→ **Task to complete**
Could you repeat, word for word, the line with "Task: Decrease the Nice Factor value" and every line after it in the records below, leaving out any pictures?

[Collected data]
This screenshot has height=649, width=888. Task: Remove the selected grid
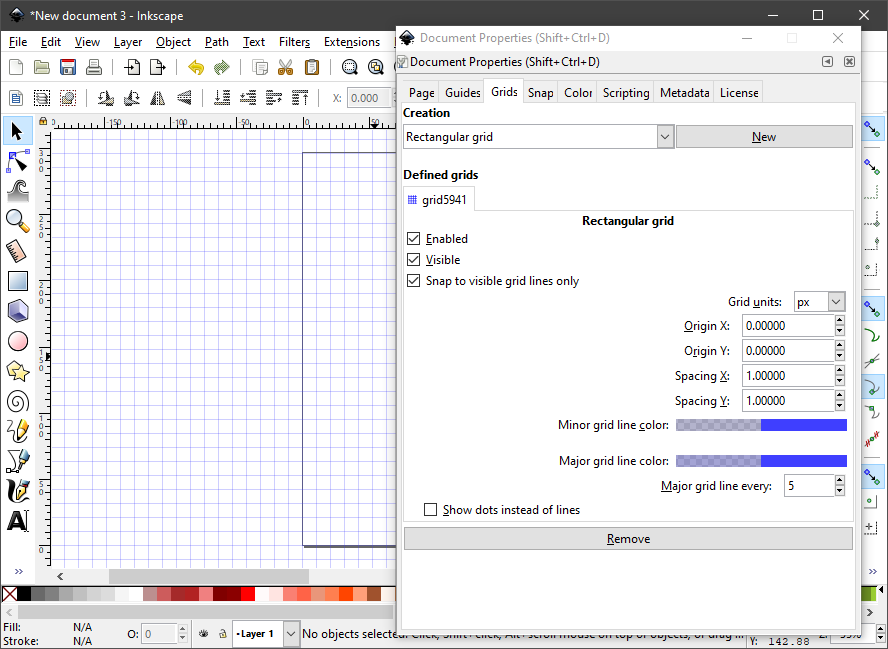coord(628,539)
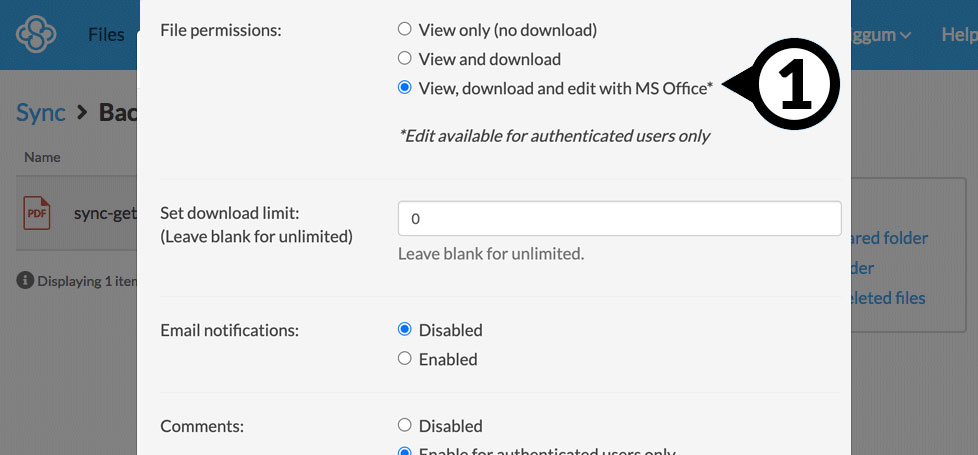Open the Help menu in top navigation
Viewport: 978px width, 455px height.
tap(957, 35)
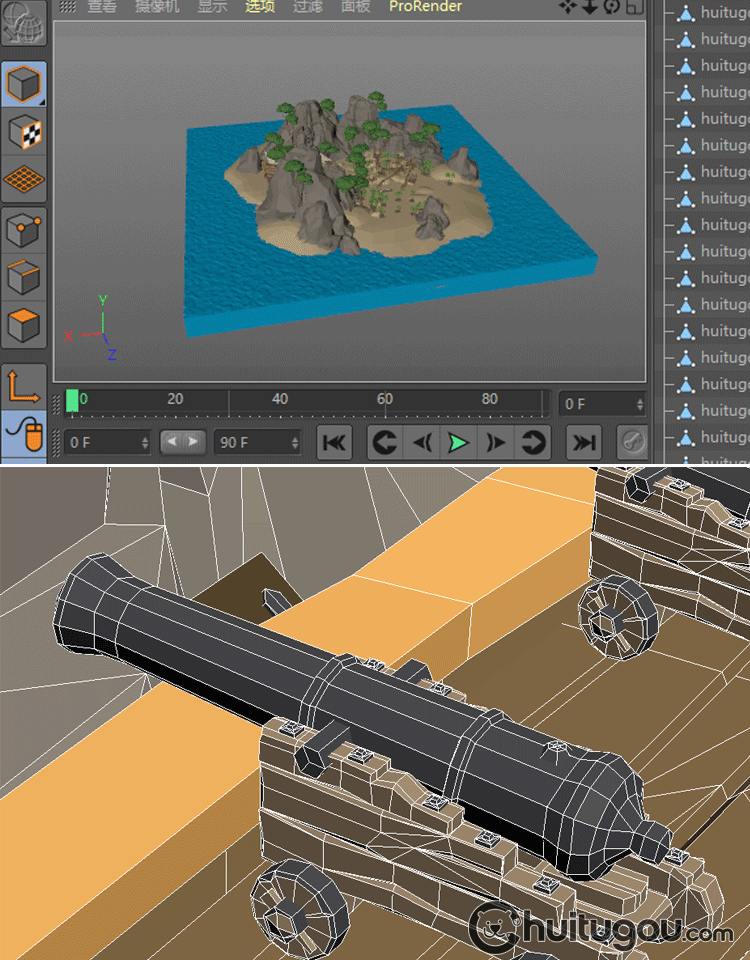This screenshot has height=960, width=750.
Task: Toggle the record keyframe button
Action: pyautogui.click(x=632, y=441)
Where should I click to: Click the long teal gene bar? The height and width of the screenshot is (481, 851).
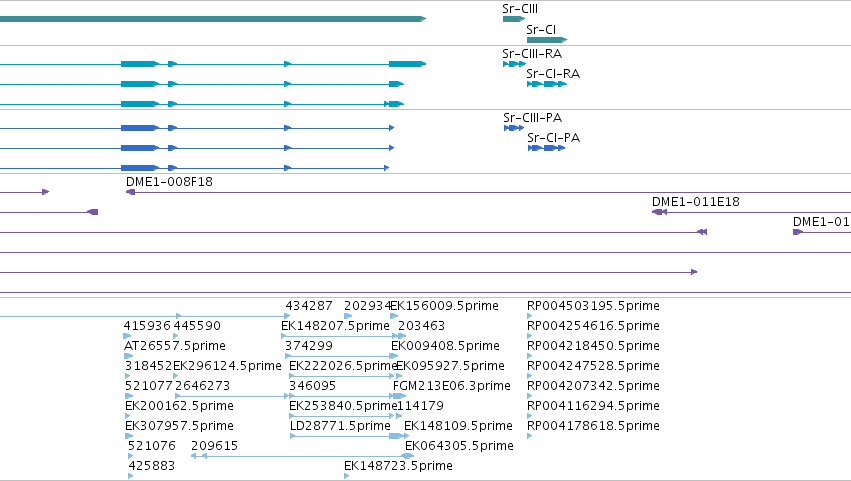point(213,19)
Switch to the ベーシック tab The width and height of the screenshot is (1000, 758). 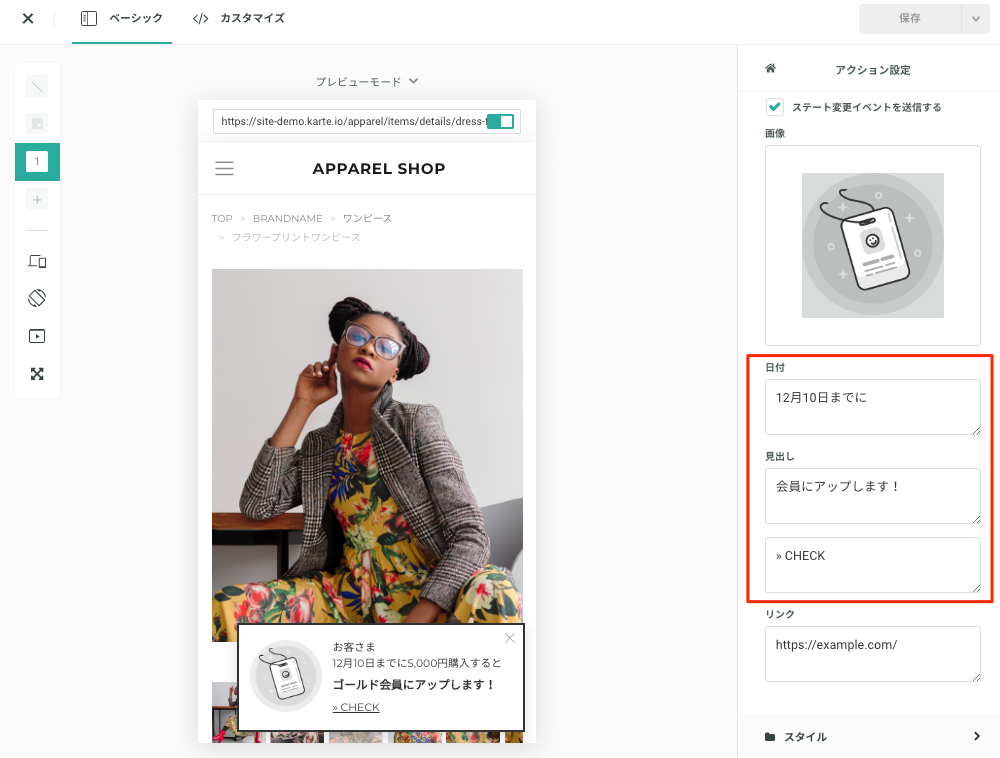(122, 18)
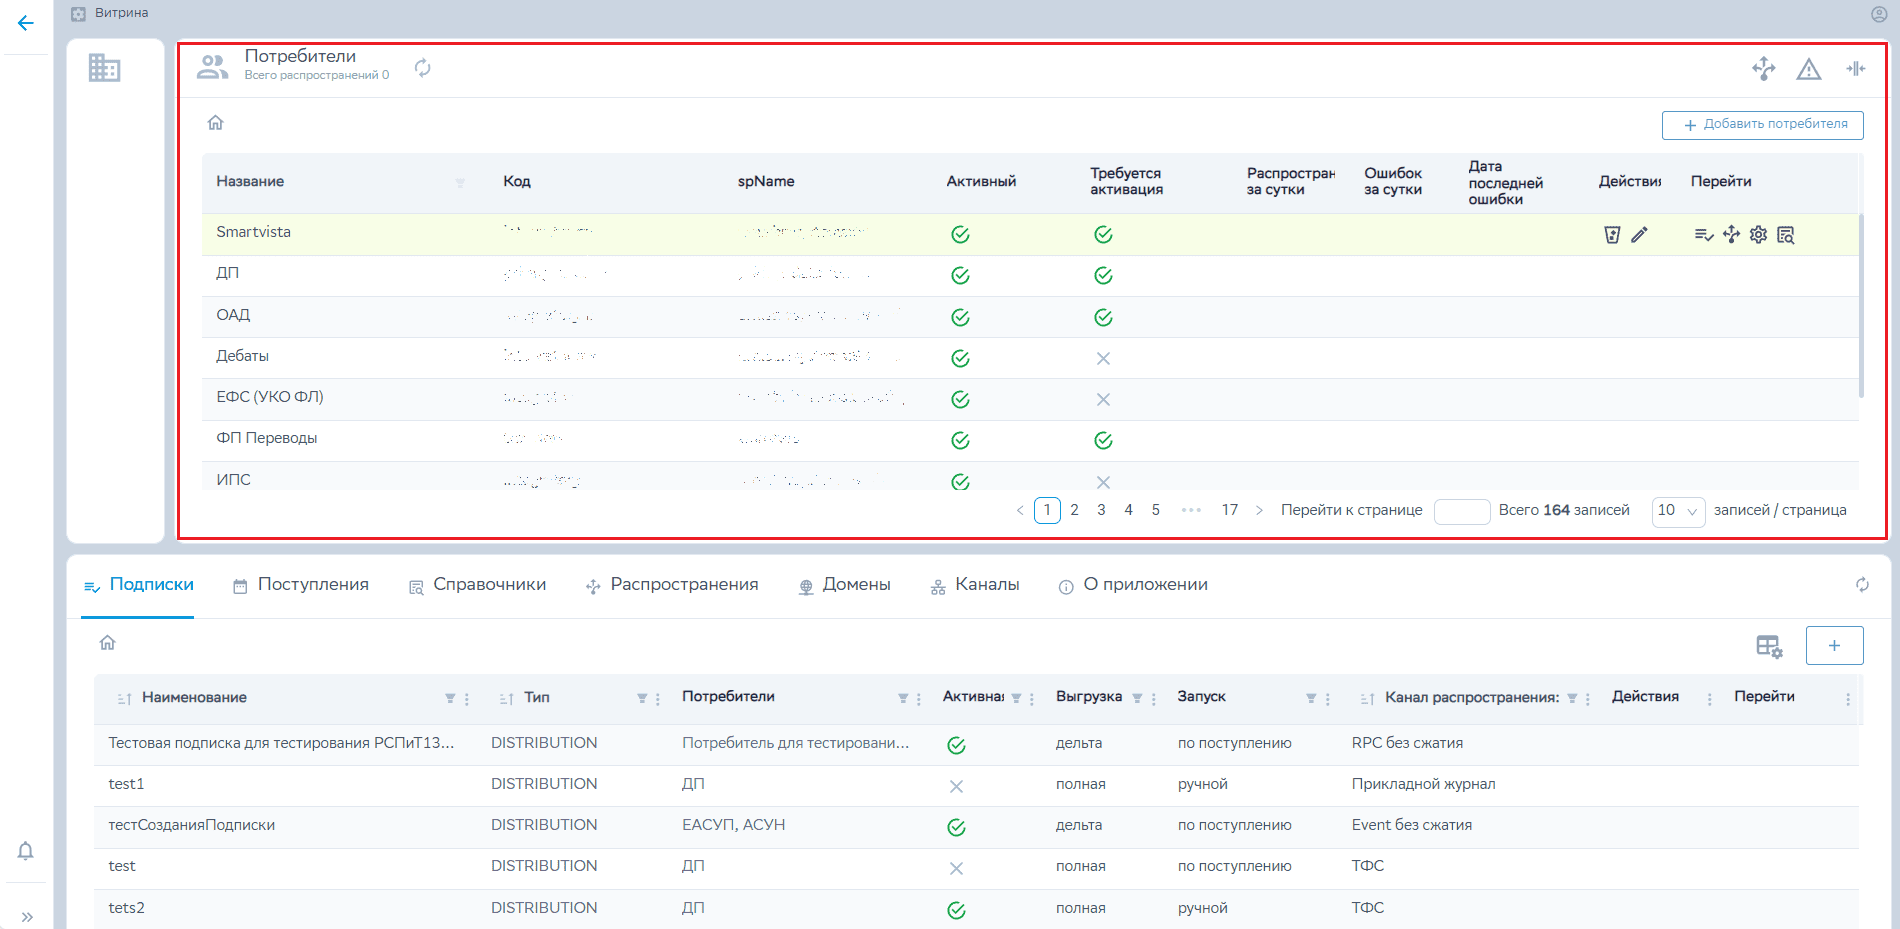Refresh the Потребители list with the reload icon
The height and width of the screenshot is (929, 1900).
(423, 68)
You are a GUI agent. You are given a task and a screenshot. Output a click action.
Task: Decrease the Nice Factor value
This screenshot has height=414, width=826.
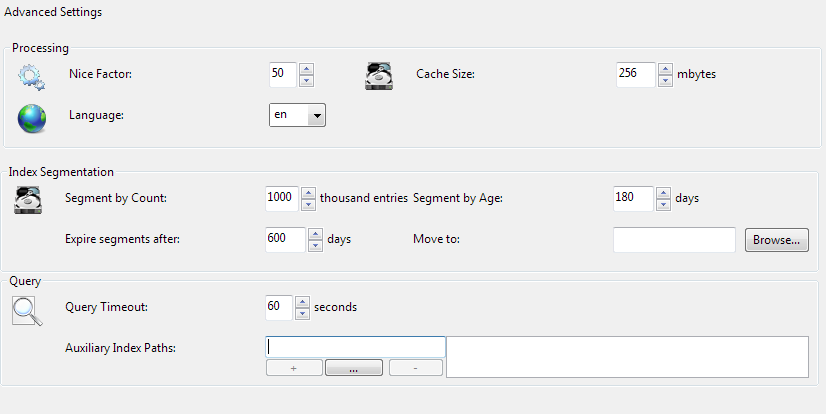(307, 81)
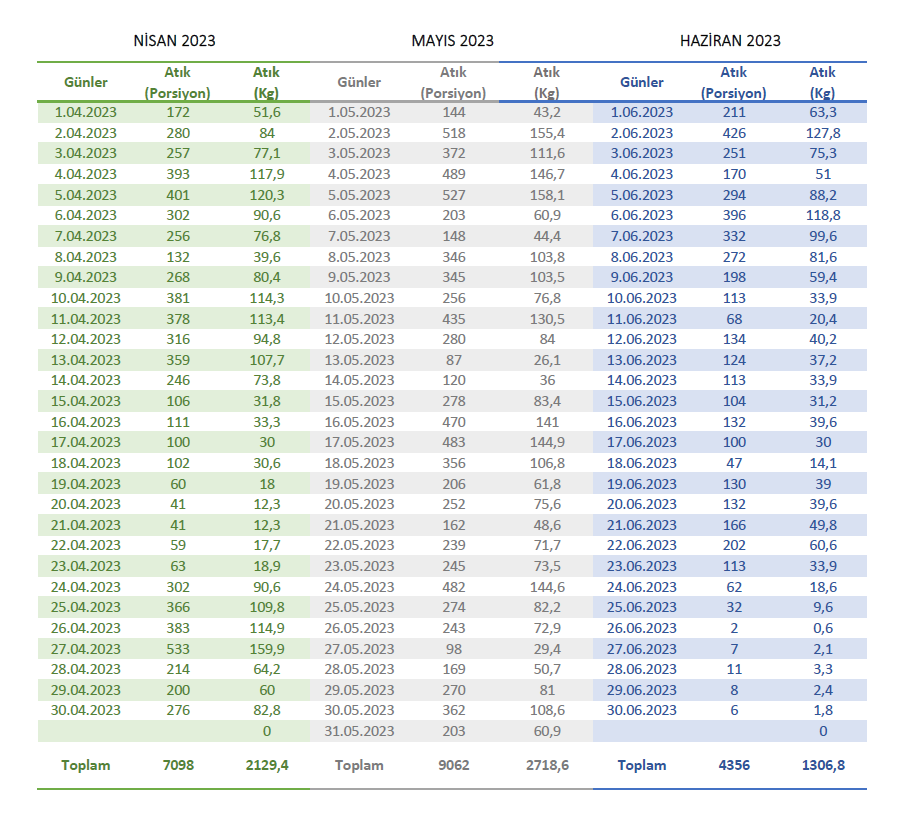This screenshot has width=903, height=814.
Task: Select the 31.05.2023 date cell
Action: click(x=359, y=731)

→ **Result for this exercise**
Task: Decrease the Nice Factor value
This screenshot has height=414, width=826.
(307, 81)
This screenshot has width=903, height=814.
Task: Select the 31.05.2023 date cell
Action: click(x=359, y=731)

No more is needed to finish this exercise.